BEGIN Reading passage
Fluoxetine and Fluvoxamine:
Fluoxetine and fluvoxamine are interleukin- 6 (IL-6) blockers and thus participate in cytokine storms inhibition associated with COVID-19. This effect is a separate pathway than the selective serotonin reuptake inhibition pathway that makes fluoxetine and fluvoxamine to act as anti depressant agents. A clinical trial showed that taking fluvoxamine within week of first symptoms of COVID-19 can decrease the risk of respiratory distress31.
Other Miscellaneous therapeutic options
IgG antibodies and convalescent plasma (CP)
Depending on the immune system of the patient to treat COVID-19 disease, scientists have suggested the use of immunoglobulin purified from IgG antibodies and convalescent plasma (CP) of COVID-19 patients who are recently recovered from this infection. The rationale for using this strategy is using antibodies from the recovered patients may help with immune cell clearance for the virus. It was shown that convalescent plasma from COVID-19 patients enhances the clinical symptoms and increases the survival rate32.
Ascorbic acid (vitamin C) is a water-soluble vitamin used as an antioxidant. Recent reports have suggested that vitamin C inhibits cytokine production and lung fibrosis. Furthermore, Vitamin C has antiviral activity at higher concentrations and the ability to decrease the load of some viruses33.
Azithromycin is a macrolide antibiotic and has both antibacterial and antiviral activities. It is mainly used in the treatment of skin infections, pneumonia, sinusitis, and has antiviral activity against Zika Virus34. As previously mentioned, experts have demonstrated that the combination of azithromycin and hydroxyl- chloroquine has a great efficacy against COVID-19 pneumonia patients and decrease viral load25.
END Reading passage
The problem: Decide whether each statement agrees with the passage on COVID-19 treatment options, answering yes or no and quoting the passage's deciding words: (a) fluoxetine's IL-6 blocking works through the same pathway as its antidepressant action; (b) vitamin C is described as a water-soluble vitamin; (c) azithromycin is said to be mainly used to treat urinary tract infections.
BEGIN Input data
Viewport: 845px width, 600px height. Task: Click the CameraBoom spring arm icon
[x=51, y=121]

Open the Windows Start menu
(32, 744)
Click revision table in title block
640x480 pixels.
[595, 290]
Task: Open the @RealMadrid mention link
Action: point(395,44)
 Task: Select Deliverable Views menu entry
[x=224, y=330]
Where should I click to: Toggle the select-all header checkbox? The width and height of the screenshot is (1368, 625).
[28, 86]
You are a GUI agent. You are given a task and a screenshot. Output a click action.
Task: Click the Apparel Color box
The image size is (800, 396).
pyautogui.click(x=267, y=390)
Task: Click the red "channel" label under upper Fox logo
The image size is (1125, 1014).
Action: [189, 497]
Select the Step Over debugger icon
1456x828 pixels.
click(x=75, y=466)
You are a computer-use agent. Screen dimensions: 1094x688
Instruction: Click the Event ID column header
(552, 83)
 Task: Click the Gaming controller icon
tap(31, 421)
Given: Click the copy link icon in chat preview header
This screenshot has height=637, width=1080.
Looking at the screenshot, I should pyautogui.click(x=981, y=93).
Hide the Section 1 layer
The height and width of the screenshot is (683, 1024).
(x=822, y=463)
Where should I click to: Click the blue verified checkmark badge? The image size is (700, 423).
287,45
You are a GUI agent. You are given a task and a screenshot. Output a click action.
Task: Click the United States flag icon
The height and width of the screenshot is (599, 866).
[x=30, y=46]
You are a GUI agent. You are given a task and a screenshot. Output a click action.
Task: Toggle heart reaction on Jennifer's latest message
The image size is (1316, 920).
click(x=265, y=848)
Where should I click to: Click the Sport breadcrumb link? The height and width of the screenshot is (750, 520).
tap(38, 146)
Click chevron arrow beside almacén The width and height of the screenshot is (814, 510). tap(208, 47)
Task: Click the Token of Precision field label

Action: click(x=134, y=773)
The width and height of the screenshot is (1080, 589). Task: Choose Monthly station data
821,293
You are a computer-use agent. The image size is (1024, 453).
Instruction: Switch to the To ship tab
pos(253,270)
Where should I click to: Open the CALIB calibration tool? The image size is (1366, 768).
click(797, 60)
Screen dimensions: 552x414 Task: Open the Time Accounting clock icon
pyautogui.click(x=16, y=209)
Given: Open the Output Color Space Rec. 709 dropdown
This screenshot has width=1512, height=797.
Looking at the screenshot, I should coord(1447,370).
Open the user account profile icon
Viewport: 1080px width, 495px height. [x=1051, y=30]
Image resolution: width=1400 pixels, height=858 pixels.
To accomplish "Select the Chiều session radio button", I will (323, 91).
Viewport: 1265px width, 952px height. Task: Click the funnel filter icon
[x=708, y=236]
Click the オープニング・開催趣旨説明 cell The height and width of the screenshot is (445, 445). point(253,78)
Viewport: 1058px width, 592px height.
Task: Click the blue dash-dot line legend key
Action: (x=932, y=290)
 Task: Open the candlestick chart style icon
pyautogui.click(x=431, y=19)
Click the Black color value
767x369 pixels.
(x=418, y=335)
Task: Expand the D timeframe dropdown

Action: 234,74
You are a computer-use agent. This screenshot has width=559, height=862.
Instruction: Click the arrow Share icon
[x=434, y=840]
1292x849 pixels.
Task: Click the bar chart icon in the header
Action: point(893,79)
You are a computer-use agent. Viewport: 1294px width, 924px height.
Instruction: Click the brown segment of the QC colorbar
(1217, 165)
END Input data
Task result:
(a) No: "This effect is a separate pathway than the selective serotonin reuptake inhibition pathway"
(b) Yes: "Ascorbic acid (vitamin C) is a water-soluble vitamin used as an antioxidant."
(c) No: "It is mainly used in the treatment of skin infections, pneumonia, sinusitis"